## [TEXTO DE ORIGEM]
A Prefeitura de Votuporanga entendeu a iniciativa como inconstitucional, “posto que viola o pacto federativo no tocante a repartição constitucional de competências”. Veto deve ser votado na Câmara.
O Projeto de Lei nº 114/2025, conhecido como “Lei Lurdinha”, aprovado por unanimidade durante a 39ª sessão ordinária da Câmara Municipal de Votuporanga/SP, do dia 3 de novembro, que buscava garantir atendimento prioritário a pessoas com câncer e transtornos severos, foi vetado integralmente pelo prefeito Jorge Seba (PSD). A decisão foi publicada no Diário Oficial Eletrônico do Município, na última sexta-feira (28).

## [TAREFA ATRIBUÍDA A]
Transcreva literalmente o trecho da notícia sobre o veto à Lei Lurdinha entre “A Prefeitura de” e “votado na Câmara.”, inclusive.
## [TAREFA ATRIBUÍDA B]
Segundo a notícia sobre o veto à Lei Lurdinha, em qual sessão da Câmara Municipal o Projeto de Lei nº 114/2025 foi aprovado?
## [TAREFA ATRIBUÍDA C]
Dê continuidade à notícia sobre o veto à Lei Lurdinha a partir do ponto em que ela termina.
Os registros não têm relação com a notícia sobre o veto à Lei Lurdinha.

## [CONJUNTO DE DADOS]
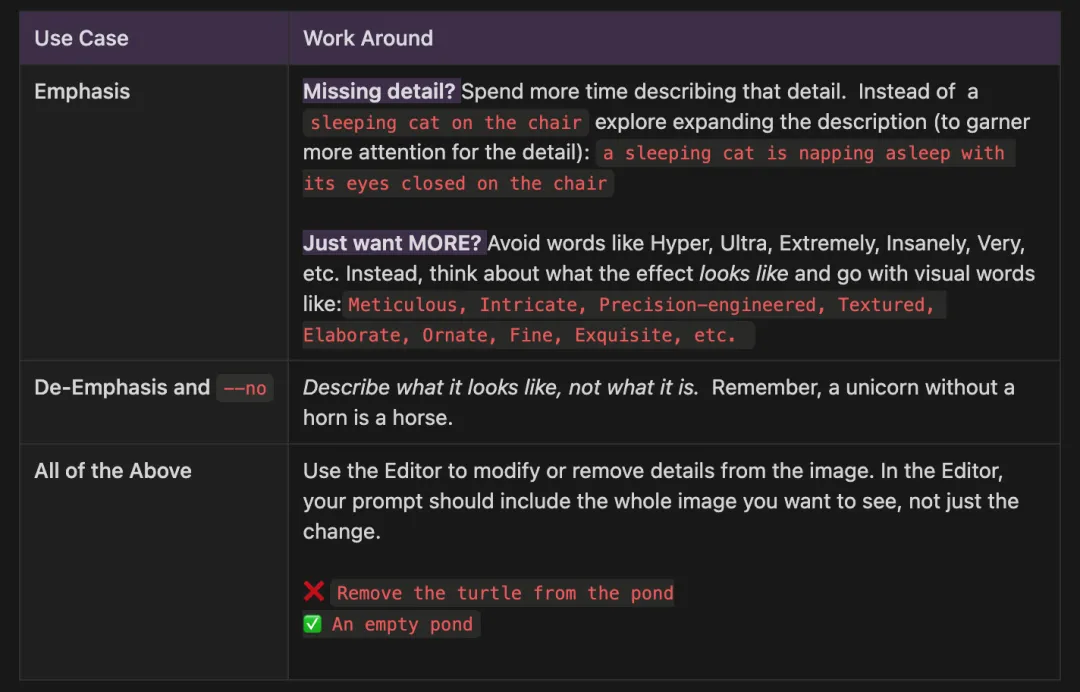Click the italic 'looks like' words
The height and width of the screenshot is (692, 1080).
click(x=743, y=273)
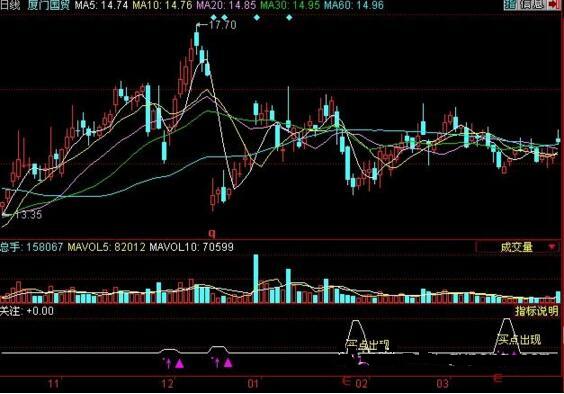
Task: Click the teal 指 indicator icon top-right
Action: point(509,4)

## [RESPOSTA A]
A Prefeitura de Votuporanga entendeu a iniciativa como inconstitucional, “posto que viola o pacto federativo no tocante a repartição constitucional de competências”. Veto deve ser votado na Câmara.

## [RESPOSTA B]
Na 39ª sessão ordinária, do dia 3 de novembro.

## [RESPOSTA C]
A iniciativa, de autoria dos vereadores Natielle Gama (Podemos) e Ricardo Bozo (Republicanos), previa atendimento prioritário em todas as etapas nas unidades públicas de saúde para pessoas em tratamento oncológico, assim como indivíduos com transtornos graves do neurodesenvolvimento, como Transtorno do Espectro Autista (TEA) nível 3 de suporte, TDAH grave, TOD grave, e deficiência intelectual grave.
Na prática, a proposta aprovada na Câmara, segundo os proponentes, tinha a intenção de garantir acolhimento mais ágil e humanizado a pacientes com maior vulnerabilidade clínica e emocional.
O projeto determinava que a prioridade fosse concedida em todas as etapas do atendimento, não apenas na triagem. A comprovação da condição poderia ser feita mediante laudo, atestado, declaração médica, cartão de pessoa com deficiência ou carteira de acompanhamento emitida por unidade de oncologia reconhecida.
Segundo os autores, a iniciativa foi elaborada em parceria com entidades assistenciais que atendem esses públicos, como a Apae, o Recanto Tia Marlene e a Aadfav (Associação da Pessoa com Deficiência de Votuporanga).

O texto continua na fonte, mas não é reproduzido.